Absolutely, yes. All my films are based on a degree of truth and on my family and friends. This film is based on a friend of mine who was born with a severe cleft palate and, as a little girl, she had a lot of operations on her mouth, and was bullied and teased a lot at school for it. She grew up to be a very well-adjusted fashion designer, very flamboyant and eccentric.

But also, my parents were collectors. I’ve been a collector/hoarder, and so I’ve always been fascinated by the psychology of hoarding. Why do we fill our homes with things that don’t mean anything or that we don’t need? For some, it’s a coping mechanism. Extreme hoarders tend to have had a lot of trauma or loss in their lives and, more often than not, have experienced the loss of a child. So, the way of coping with this grief is by filling their homes with stuff that acts as a barrier and buffer from the outside world.

It’s all these sorts of ideas I get very obsessed with, and then I do a lot of research. That’s why my films take so long to write.

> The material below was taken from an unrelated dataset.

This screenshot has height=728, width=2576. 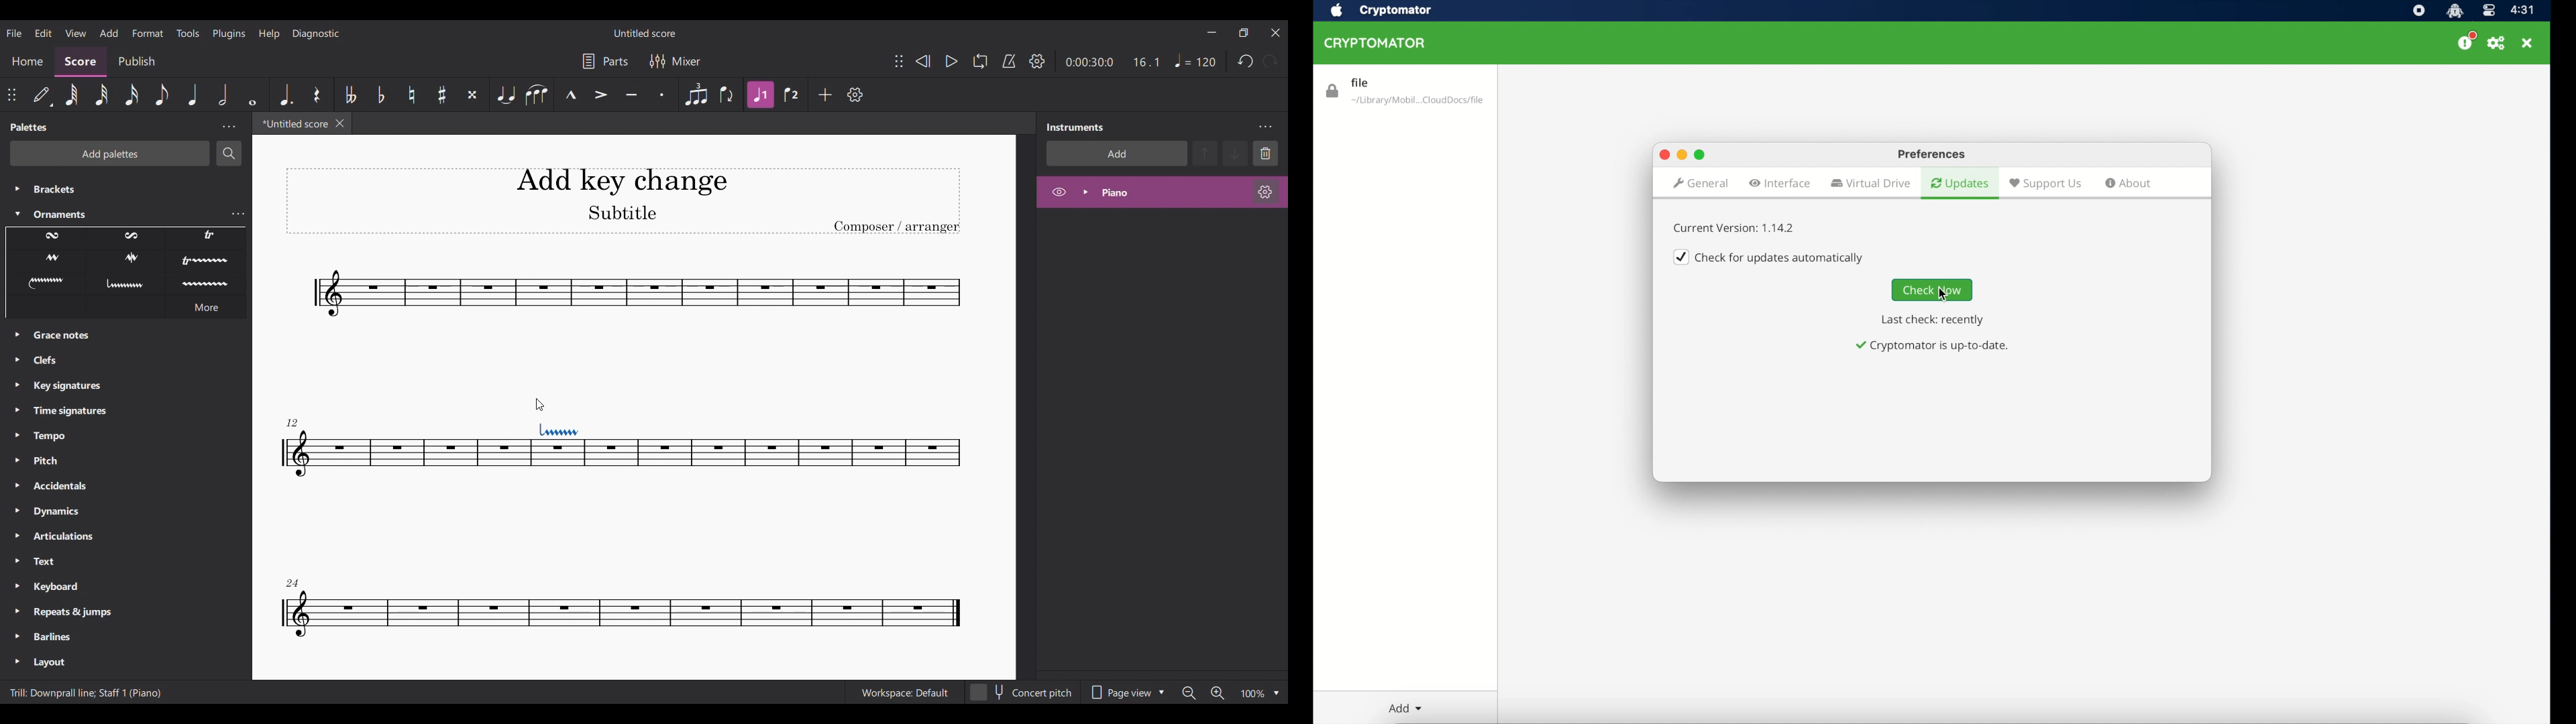 What do you see at coordinates (1022, 692) in the screenshot?
I see `Toggle for Concert pitch` at bounding box center [1022, 692].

I’ve got to ask: why snails? Do you have a personal affection for them?

I sure do. I collected them as a child in Australia, where they often appear in people’s letter boxes, eating mail. When I was writing this script, I quickly settled on snails rather than any other creature, because I thought they were just a wonderful metaphor for what Grace was going through. You touch a snail’s antennas and they retract into their shell; that’s what Grace is doing her whole life. I also love the swirl on a snail’s shell, and I decided to use that as a visual motif, because it’s very symbolic of life going full circle. And then I discovered that snails can’t reverse, they can only move forward. It’s all these little connections and tie-ins. Originally, it was going to be “Memoir of a Lady Bird,” and I wrote one draft of that script but it was all getting a bit cutesy and twee. And then the film Lady Bird came out, so it couldn’t be lady birds.

While watching the film, I was reminded of a lot of children’s books and art I loved as a kid. Do you have any specific influences when it comes to your style of animation?

My influences are very varied, but they include children’s literature, like Edward Gorey. Also the Muppets and Sesame Street. I love any art forms that have a duality of light and dark, comedy and tragedy. Life is a balance of the dark and the light, and all our lives ride that roller coaster, so I think it’s the oldest form of storytelling. I’m trying to reflect real life, and even though these are blobs of clay, I’m trying to get the audience to believe that they’re very real, they have a soul, a heartbeat.

The film is very sad, but it’s also very hopeful. How do you weave those two things together?

It is very challenging. I have a very simple ambition: if the audience aren’t an emotional wreck by the end of the film, then I failed as a writer. But I also want them to leave the cinema uplifted, and have tears of happiness, not sadness. That’s why I like happy endings. I really believe you need to take the audience to a dark place so that when those moments of levity come along with those moments of comedy, it’s a release of tension. And I always think that a joke can be funnier if the scene before was darker.

Do you think it’s easier in a way for us to process traumas and tough feelings through animation?

I think animation is a perfect vehicle and medium for dealing with challenging subject matters. The remark I get the most is, “Oh, I didn’t ever think an animated film could have such an impact on me.” To me, that’s very rewarding, because that’s exactly my intent, to make sure the film is not just entertaining, but also thought-provoking. I don’t think my films would work as live-action films, because I think the beauty in animation is that we have that wonderful tool of exaggeration. We can exaggerate the characters faces. We can make a poignant moment more poignant, we can heighten emotion.

How does it feel to see people watch this film and be moved by it?

I always say I feel relieved, not elated or excited. The eight years that I went through with my crew was worthwhile. The audience will never appreciate the blood, sweat and tears that have gone into making any film, let alone a stop motion one. But I feel relief that the film is resonating with audiences and, I’ll be honest, it means I’ll be allowed to make another one.

This interview has been edited and condensed.